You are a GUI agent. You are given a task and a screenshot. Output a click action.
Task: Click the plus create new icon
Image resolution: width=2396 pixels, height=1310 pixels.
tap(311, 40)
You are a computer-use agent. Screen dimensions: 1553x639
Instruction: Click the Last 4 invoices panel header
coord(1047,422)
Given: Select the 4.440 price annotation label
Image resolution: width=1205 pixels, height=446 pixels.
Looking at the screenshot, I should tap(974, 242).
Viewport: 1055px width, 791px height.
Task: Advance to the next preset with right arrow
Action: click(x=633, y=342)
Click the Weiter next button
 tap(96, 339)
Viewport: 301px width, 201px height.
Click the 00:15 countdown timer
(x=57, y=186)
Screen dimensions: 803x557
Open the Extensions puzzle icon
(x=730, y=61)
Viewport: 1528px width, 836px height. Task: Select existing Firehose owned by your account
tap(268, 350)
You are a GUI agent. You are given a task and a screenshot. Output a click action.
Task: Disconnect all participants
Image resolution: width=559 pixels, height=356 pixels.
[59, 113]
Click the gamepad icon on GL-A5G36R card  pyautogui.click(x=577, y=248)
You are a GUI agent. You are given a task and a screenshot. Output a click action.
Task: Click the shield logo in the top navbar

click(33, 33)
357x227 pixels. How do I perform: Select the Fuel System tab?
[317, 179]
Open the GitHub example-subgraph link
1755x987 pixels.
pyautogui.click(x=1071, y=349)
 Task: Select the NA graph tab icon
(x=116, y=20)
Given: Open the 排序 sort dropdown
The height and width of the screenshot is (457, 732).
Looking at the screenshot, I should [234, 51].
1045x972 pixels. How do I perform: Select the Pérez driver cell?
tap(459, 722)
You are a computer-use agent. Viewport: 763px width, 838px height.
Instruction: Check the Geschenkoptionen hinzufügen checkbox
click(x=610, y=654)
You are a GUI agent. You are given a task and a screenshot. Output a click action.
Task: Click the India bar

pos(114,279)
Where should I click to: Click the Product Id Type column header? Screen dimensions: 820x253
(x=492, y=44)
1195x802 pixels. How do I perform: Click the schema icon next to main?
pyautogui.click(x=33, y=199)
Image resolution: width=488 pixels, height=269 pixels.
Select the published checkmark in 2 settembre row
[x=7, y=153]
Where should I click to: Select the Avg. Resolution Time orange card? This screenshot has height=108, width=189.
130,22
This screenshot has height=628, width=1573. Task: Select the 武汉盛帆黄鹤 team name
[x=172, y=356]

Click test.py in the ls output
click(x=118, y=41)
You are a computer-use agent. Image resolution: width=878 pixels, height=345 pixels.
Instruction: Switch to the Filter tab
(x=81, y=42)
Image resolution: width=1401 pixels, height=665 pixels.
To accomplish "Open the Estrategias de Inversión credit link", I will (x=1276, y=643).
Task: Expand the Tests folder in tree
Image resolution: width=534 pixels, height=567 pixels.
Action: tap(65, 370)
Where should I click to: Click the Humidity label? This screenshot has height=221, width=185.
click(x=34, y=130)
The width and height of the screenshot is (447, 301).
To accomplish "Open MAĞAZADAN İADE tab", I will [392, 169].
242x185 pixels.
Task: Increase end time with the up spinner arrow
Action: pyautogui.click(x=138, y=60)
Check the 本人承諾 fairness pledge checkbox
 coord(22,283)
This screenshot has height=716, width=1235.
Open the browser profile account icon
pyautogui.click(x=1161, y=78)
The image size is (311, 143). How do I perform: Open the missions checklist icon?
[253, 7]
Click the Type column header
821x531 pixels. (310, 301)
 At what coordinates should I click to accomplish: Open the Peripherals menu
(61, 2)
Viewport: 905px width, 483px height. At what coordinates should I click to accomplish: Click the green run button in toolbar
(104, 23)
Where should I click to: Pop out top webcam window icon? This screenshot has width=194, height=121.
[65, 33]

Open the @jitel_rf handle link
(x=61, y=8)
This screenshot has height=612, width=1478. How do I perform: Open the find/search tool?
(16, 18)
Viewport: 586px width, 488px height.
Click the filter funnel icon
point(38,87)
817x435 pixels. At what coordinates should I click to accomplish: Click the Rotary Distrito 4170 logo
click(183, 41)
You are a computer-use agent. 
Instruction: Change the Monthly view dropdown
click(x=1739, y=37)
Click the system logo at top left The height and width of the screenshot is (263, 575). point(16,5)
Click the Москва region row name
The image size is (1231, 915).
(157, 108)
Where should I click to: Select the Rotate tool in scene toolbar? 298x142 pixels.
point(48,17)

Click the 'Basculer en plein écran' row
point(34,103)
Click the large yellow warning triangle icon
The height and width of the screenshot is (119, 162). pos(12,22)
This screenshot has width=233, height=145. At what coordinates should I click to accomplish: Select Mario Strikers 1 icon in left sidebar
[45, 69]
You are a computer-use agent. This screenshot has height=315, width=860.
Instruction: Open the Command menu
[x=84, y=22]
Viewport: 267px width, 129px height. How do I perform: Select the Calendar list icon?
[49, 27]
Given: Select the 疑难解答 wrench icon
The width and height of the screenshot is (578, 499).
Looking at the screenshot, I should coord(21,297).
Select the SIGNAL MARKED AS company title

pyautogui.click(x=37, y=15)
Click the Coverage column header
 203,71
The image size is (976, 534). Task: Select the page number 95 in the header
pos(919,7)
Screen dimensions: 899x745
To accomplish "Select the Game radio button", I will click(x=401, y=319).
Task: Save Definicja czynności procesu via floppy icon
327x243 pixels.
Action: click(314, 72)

☆ ☆ ☆ ☆

:: Exercise directions ::
Render everything from the first row down through the line containing "[x=7, y=153]" as a JSON list of strings, one string per line and skipping blank lines.

:: Written response ::
[
  "You are a GUI agent. You are given a task and a screenshot. Output a click action.",
  "Task: Click the plus create new icon",
  "Image resolution: width=2396 pixels, height=1310 pixels.",
  "tap(311, 40)",
  "You are a computer-use agent. Screen dimensions: 1553x639",
  "Instruction: Click the Last 4 invoices panel header",
  "coord(1047,422)",
  "Given: Select the 4.440 price annotation label",
  "Image resolution: width=1205 pixels, height=446 pixels.",
  "Looking at the screenshot, I should tap(974, 242).",
  "Viewport: 1055px width, 791px height.",
  "Task: Advance to the next preset with right arrow",
  "Action: click(x=633, y=342)",
  "Click the Weiter next button",
  " tap(96, 339)",
  "Viewport: 301px width, 201px height.",
  "Click the 00:15 countdown timer",
  "(x=57, y=186)",
  "Screen dimensions: 803x557",
  "Open the Extensions puzzle icon",
  "(x=730, y=61)",
  "Viewport: 1528px width, 836px height. Task: Select existing Firehose owned by your account",
  "tap(268, 350)",
  "You are a GUI agent. You are given a task and a screenshot. Output a click action.",
  "Task: Disconnect all participants",
  "Image resolution: width=559 pixels, height=356 pixels.",
  "[59, 113]",
  "Click the gamepad icon on GL-A5G36R card  pyautogui.click(x=577, y=248)",
  "You are a GUI agent. You are given a task and a screenshot. Output a click action.",
  "Task: Click the shield logo in the top navbar",
  "click(33, 33)",
  "357x227 pixels. How do I perform: Select the Fuel System tab?",
  "[317, 179]",
  "Open the GitHub example-subgraph link",
  "1755x987 pixels.",
  "pyautogui.click(x=1071, y=349)",
  " Task: Select the NA graph tab icon",
  "(x=116, y=20)",
  "Given: Open the 排序 sort dropdown",
  "The height and width of the screenshot is (457, 732).",
  "Looking at the screenshot, I should [234, 51].",
  "1045x972 pixels. How do I perform: Select the Pérez driver cell?",
  "tap(459, 722)",
  "You are a computer-use agent. Viewport: 763px width, 838px height.",
  "Instruction: Check the Geschenkoptionen hinzufügen checkbox",
  "click(x=610, y=654)",
  "You are a GUI agent. You are given a task and a screenshot. Output a click action.",
  "Task: Click the India bar",
  "pos(114,279)",
  "Where should I click to: Click the Product Id Type column header? Screen dimensions: 820x253",
  "(x=492, y=44)",
  "1195x802 pixels. How do I perform: Click the schema icon next to main?",
  "pyautogui.click(x=33, y=199)",
  "Image resolution: width=488 pixels, height=269 pixels.",
  "Select the published checkmark in 2 settembre row",
  "[x=7, y=153]"
]